Keep in mind that the December gain from ADP was 238,000, but that preceded a very disappointing number of not even 100,000 payrolls counted by the Labor Department. This is lower than last month, but it remains to be seen if the Labor Department revisions were really as bad as the first report signaled.
ADP showed that 75,000 payrolls came from small businesses, another 66,000 from medium-sized businesses and 34,000 from large businesses. The United States is still a services economy — some 160,000 of the jobs came from the services sectors.

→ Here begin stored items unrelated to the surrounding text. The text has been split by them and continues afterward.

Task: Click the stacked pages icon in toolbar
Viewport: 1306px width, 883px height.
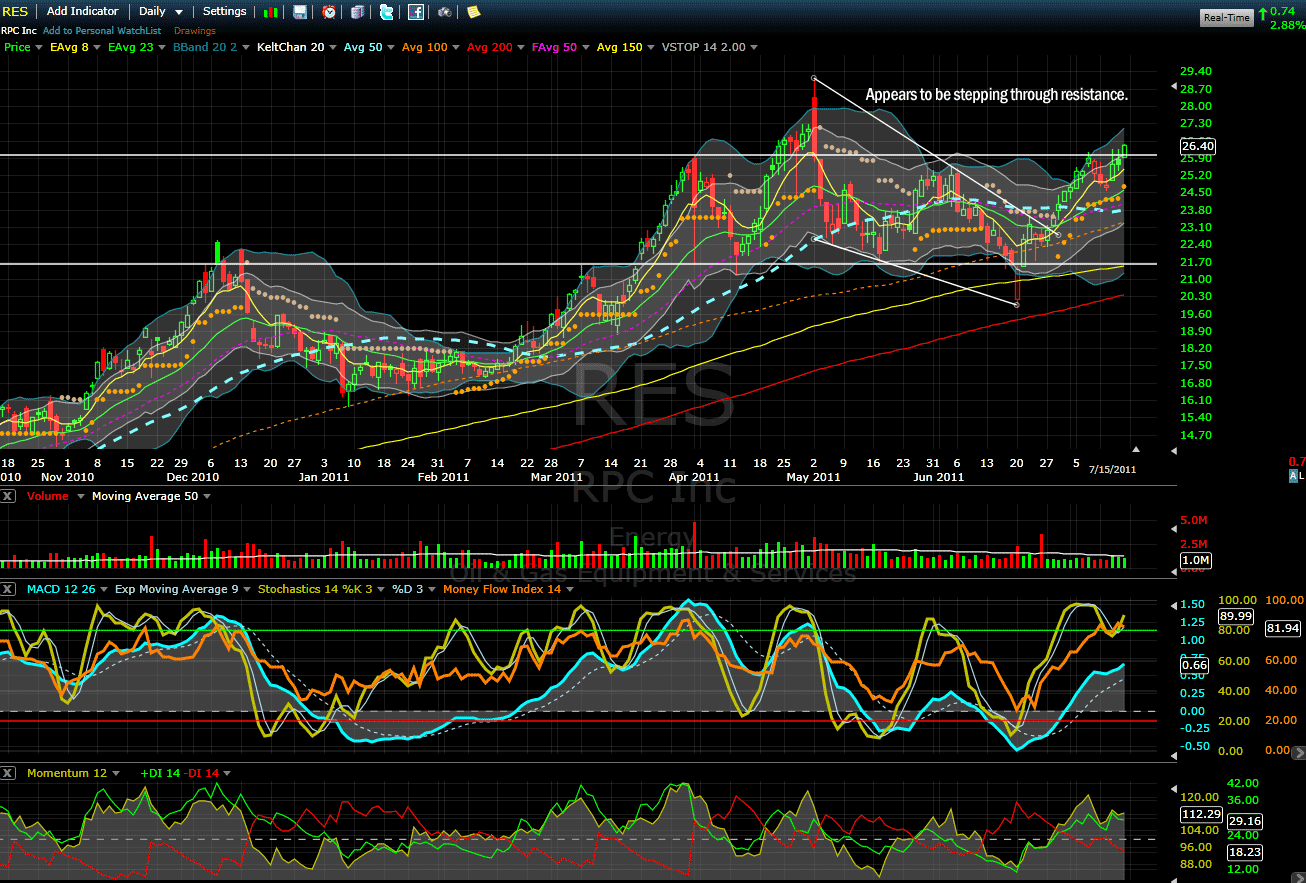Action: (x=357, y=12)
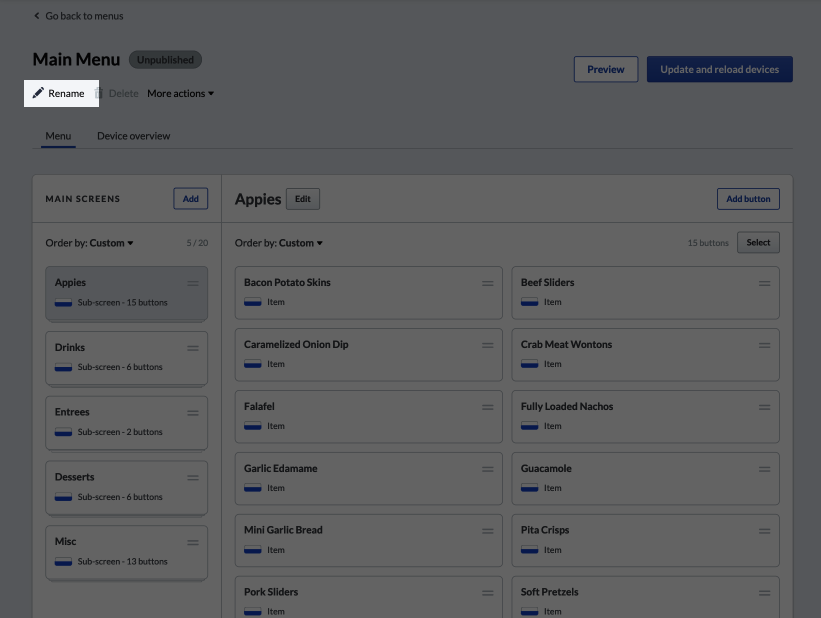Expand the More actions dropdown
Image resolution: width=821 pixels, height=618 pixels.
click(180, 94)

An additional breakdown is as follows:
ADP said that goods-producing employment rose by 16,000 jobs in January. This is down from a downwardly revised figure of 50,000 in December. Manufacturing lost jobs in January, with a decline of 12,000, after a revised gain of 16,000 in the prior month, and it was the first decline in industry payrolls since July 2013.
ADP is trying to blame the weather in part. Mark Zandi, chief economist of Moody's Analytics, said:
Cold and stormy winter weather continued to weigh on the job numbers. Underlying job growth, abstracting from the weather, remains sturdy. Gains are broad based across industries and company sizes, the biggest exception being manufacturing, which shed jobs, but that is not expected to continue.
As noted in our unemployment report preview for Friday, this week is going to be rather confusing, based on the extended unemployment benefits no longer being included.